In 2002, most of us accepted President Bush’s categorizing the war against Iraq and Saddam Hussein as a war against "weapons of mass destruction" and "terrorism." We came to learn that the war—two wars, actually—was Osama bin Laden, whom our CIA trained to fight the Soviet war machine, and who has eluded our best efforts to destroy him. Most Americans accepted the category of terrorism, and we allowed our government to torture prisoners of war and deny accused citizens due process of law.

Politicians know that to get the support of the American voter, they must avoid specifics and employ "good" categories and "evil" categories. Most of us accepted the categories of free market (good) and regulation (evil); and now businesses face a disastrous credit squeeze, and workers face unemployment.

Health insurance is evil if paid for by the government, unless you are US Senators or Representatives; who do not pay one penny for their 100-percent-coverage-health insurance. Taxes are evil, so our highways, bridges and air traffic control systems are underfunded, undermanned, and technologically obsolete.

Sarah Palin and her debate coaches are skilled users of categories. During the Vice Presidential debate she told us how much she knew about our economic woes. She told us that she had talked to soccer moms and hockey moms who were suffering economic pain. Apparently, she didn’t speak to working moms who don’t have money to spend for sports equipment, team membership dues and gasoline to drive their SUVs to games. Working moms hold two or three minimum-wage jobs and have to spend their money for food, clothing and shelter.

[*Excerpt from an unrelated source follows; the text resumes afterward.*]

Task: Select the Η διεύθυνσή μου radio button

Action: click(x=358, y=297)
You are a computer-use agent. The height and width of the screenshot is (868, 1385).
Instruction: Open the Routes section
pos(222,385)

I wish I knew a way to wean us from all the generalizations and categories in American politics. Even the terms Democrat and Republican mean very little. Some think that the name of the category "liberal" is self-defeating, and they have started calling themselves "progressive." Some former conservatives now call themselves "libertarians" or "populists."

This not new. In 1946, George Orwell wrote: "… one ought to recognize that the present political chaos is connected with the decay of language.… Political language—and with variations this is true of all political parties from Conservatives to Anarchists—is designed to make lies sound truthful and murder respectable, and to give an appearance of solidity to pure wind."
("Politics and the English Language," Shooting an Elephant, Harcourt Brace, 1950.)

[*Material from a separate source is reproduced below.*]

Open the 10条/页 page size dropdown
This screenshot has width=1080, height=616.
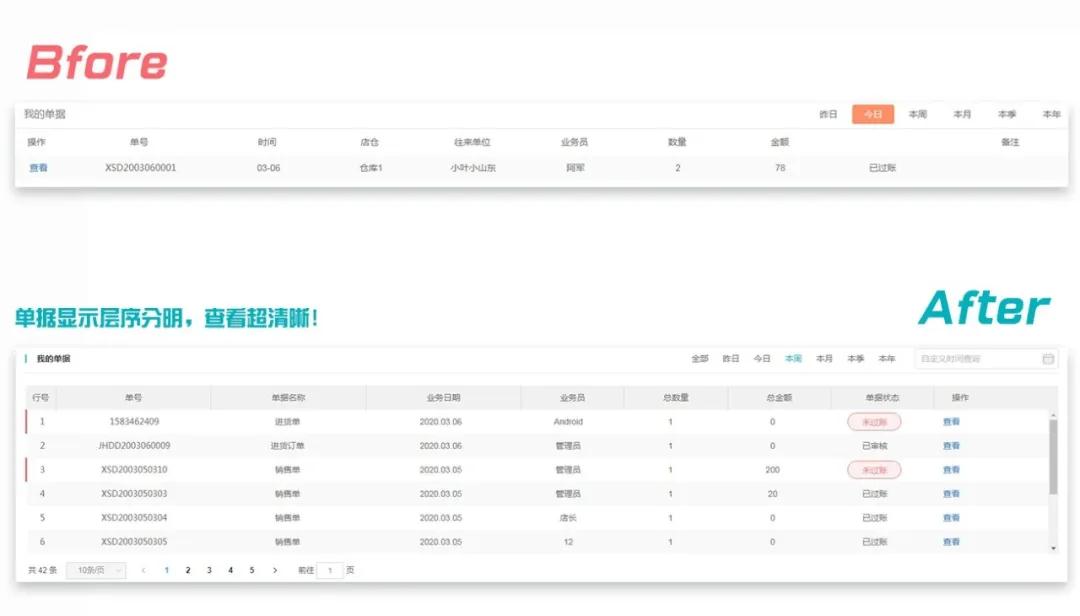click(96, 570)
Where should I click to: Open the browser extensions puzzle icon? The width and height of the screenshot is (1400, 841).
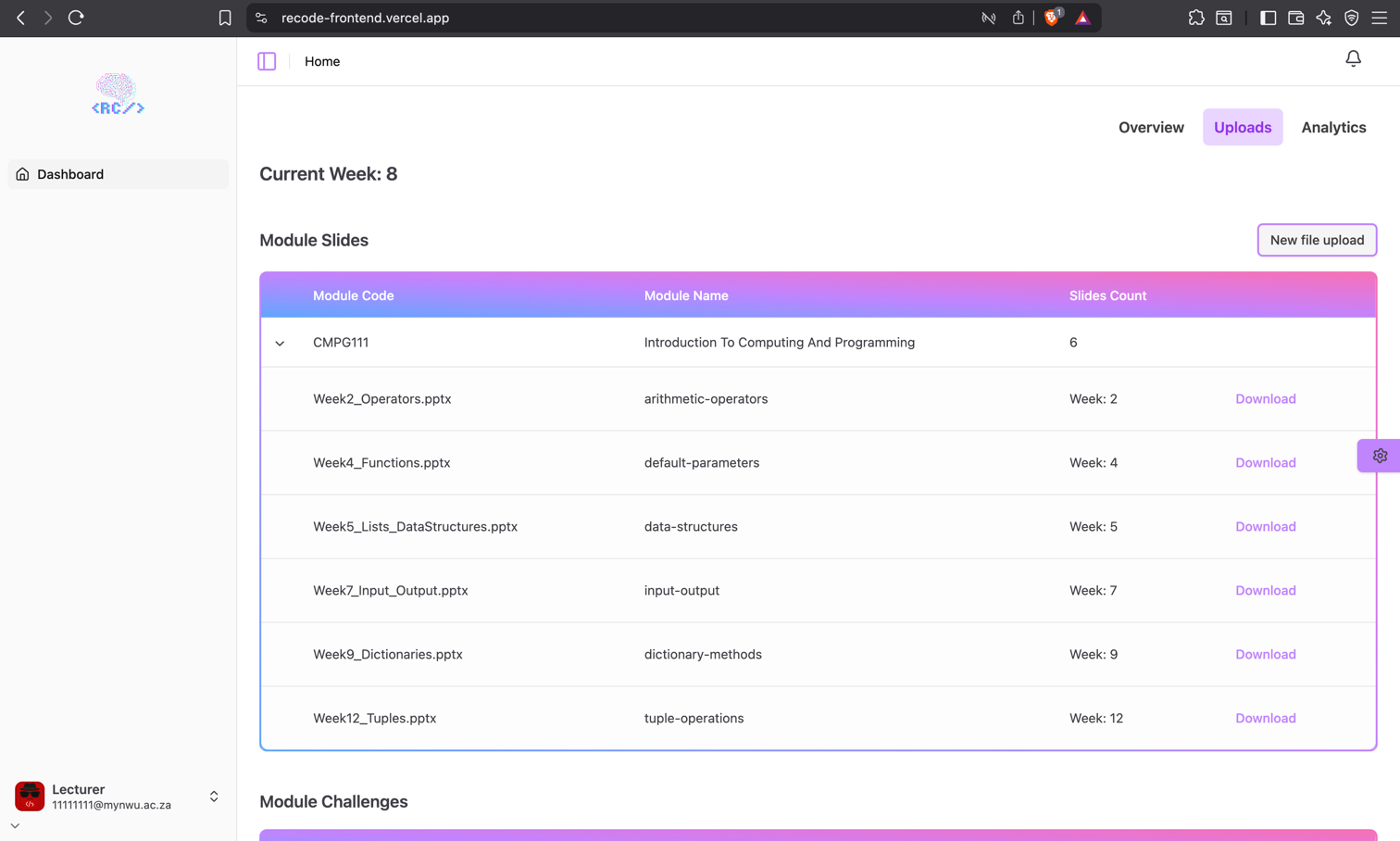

And in the words of the late Walt Kelly, "We have met the enemy and he is us." We are grateful that politicians use these categories. Self governance is hard work and requires that we know the details of our government. But, instead of learning government statistics and the decisions and actions that led to them, we rush to learn which movie made the most money over the weekend, and how many strike-outs our favorite millionaire pitcher threw.

We are all junkies, high on money, movies and sports.